T.Villiger, J.Muttersbach, H.Kaeslin, N.Felber, W.Fichtner Integrated Systems Laboratory, Swiss Federal Institute of Technology

ACiD-WG Workshop, Neuchatel, Switzerland

Funded by: Infineon Technologies, Germany Philips Semiconductors Zürich, Switzerland Commission for Technology and Innovation, Switzerland



## Outline

- GALS principle
- GALS building blocks
- Data channels
- SAFER cryptoalgorithm
- Architecture of the cryptochip
- Design flow
- Results
- Conclusion, Future work



## **GALS** Principle

- Locally-synchronous (LS) modules perform all functionality
- Data are transferred in self-timed manner between LS modules



Benefits:

- ➔ Facilitates clocking of SOCs
- ➔ Modularity enhances optimization and re-use of LS blocks
- ➔ Provides a hook for low-power operation
- → Natural inclusion of totally asynchronous modules



## The asynchronous wrapper



- Asynchronous port controllers allow for fast handshake processing
- Metastability of data is **prevented** by pausing the clock
- No extra latency (synchronizers, FIFOs. . . ) introduced
- Wrapper shall be assembled from predesigned elements



#### Pausable clock generation

- Ring oscillator for local clock generation
- Arbitration with Mutual Exclusion (ME) elements
- Programmable delayline







## **Delayline and Arbitration**

Principle of delayline using slices



- every slice can bypass rest of delayline
- delay adjustable over a wide range
- small delay increment ( $\approx$  350ps per slice with 0.25 $\mu m$  technology)

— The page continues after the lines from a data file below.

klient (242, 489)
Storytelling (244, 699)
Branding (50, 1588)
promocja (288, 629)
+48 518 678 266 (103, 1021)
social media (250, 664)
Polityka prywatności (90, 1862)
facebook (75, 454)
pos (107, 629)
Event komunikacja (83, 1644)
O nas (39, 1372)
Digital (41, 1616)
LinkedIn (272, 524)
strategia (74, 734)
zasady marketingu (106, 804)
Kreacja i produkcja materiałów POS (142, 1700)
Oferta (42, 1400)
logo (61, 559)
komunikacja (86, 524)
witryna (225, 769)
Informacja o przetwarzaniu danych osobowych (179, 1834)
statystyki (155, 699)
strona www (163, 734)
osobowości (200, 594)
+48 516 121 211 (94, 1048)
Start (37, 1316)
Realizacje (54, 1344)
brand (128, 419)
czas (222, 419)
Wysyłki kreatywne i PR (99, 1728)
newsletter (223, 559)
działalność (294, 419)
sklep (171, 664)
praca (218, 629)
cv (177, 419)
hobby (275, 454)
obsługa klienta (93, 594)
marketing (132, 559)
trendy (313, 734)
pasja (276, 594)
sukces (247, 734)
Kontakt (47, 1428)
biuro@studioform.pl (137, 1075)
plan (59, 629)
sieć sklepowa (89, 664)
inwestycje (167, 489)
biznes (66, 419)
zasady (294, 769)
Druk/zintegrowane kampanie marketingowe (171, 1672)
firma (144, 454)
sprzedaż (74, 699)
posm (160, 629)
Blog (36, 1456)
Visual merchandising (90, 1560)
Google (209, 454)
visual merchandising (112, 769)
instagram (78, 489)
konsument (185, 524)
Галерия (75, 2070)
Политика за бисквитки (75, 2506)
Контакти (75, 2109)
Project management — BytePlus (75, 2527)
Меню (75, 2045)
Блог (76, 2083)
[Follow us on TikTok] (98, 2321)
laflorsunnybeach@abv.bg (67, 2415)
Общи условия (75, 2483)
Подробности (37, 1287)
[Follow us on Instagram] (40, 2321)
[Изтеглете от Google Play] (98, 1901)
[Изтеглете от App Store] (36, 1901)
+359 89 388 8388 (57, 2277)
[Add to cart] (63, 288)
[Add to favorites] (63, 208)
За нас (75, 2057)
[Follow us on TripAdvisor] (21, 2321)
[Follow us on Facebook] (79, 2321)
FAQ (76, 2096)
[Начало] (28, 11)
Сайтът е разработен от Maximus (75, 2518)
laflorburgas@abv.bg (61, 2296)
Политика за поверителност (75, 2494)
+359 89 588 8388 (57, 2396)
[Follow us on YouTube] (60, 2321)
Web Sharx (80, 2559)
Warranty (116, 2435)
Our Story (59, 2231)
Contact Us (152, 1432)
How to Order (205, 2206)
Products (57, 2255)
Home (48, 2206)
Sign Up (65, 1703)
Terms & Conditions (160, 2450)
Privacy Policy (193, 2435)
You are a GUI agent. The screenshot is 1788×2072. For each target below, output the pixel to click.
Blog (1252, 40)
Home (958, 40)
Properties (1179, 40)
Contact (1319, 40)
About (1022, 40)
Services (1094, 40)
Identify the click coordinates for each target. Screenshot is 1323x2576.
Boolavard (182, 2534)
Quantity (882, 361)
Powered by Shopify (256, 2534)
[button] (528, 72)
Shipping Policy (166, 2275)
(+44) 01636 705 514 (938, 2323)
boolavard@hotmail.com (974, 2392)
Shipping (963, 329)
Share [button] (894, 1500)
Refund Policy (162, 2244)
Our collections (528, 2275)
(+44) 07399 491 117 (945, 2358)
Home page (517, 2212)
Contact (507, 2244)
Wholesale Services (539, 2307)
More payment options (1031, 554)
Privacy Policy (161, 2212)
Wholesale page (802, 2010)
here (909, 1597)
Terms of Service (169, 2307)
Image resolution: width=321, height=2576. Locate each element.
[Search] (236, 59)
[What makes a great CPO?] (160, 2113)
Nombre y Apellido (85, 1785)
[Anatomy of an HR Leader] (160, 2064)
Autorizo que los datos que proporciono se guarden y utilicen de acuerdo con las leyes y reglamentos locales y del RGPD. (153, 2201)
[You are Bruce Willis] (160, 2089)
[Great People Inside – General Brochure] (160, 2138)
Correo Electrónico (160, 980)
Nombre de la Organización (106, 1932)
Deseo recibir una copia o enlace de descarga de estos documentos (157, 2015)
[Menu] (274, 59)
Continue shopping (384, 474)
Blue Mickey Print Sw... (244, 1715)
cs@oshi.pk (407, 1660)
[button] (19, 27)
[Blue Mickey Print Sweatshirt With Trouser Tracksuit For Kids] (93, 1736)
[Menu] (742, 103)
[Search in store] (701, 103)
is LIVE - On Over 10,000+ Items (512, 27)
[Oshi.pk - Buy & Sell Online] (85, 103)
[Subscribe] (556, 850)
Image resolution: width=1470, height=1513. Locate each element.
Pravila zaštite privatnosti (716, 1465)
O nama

#### Multiple Arbitration block



- safely arbitrates between incoming requests and rising edges on rclk
- row of mutual exclusion elements
- scales linearly to multiple ports



## **GALS** building blocks

- Port controller responsible for managing all data transfers
- Each unit is captured by a structural VHDL description
- Asynchronous port controllers achieve cycle times less than 350ps
- A **Poll-type** ports ask for clock stretching only to prevent metastability and ensure data correctness: "proceed while waiting"
- **Demand-type** ports also ensure data integrity but stop the local clock as soon as they are enabled: "sleep while waiting"
- **ROM (LUT) port:** Interface at the ROM port is just a fake delay between *Rp* and *Ap* matching the data delay
- **RAM access:** Essentially a Demand-Out port with bidirectional data transfer (two data vectors in opposite direction controlled by a common handshake pair)



## **D-input port**



- Performs 2-phase to 4-phase conversion
- Transfer acknowledge (Ta) indicates successful transfer
- 3D-tools available for synthesis (by K.Y. Yun)



## D-input port (cont.)

Synthesis results

 $Ri = Rp Ri + \overline{Den} Z0 + Den \overline{Ap} \overline{Z0}$ Ap = Rp Ai + Ai Ap $Z0 = \overline{Rp} Z0 + \overline{Ai} Z0 + Den \overline{Rp} Ap$ 



2-level AND-OR Implementation

Compact, fast and hazard-free implementation of async FSM



#### Data transfer mechanism





- The transfer channels all work with rendezvous scheme
- Push channels only, but pull channels would also be possible
- Data latches needed due to undetermined clock relation between the modules



### Data channel simulation



P-out to D-in channel:

- Clock stretching infrequent for P-ports
- Fast transfer processing
- Local clocks restart in phase with data



## SAFER cryptoalgorithm



- Secret-key iterated block cipher
- Encryption and decryption slightly different
- Byte oriented: blocks of 8 bytes
- Recommended number of rounds 10 to 12
- Additional input/output transformation
- Comes with variable key lengths (Implemented version: SK-128)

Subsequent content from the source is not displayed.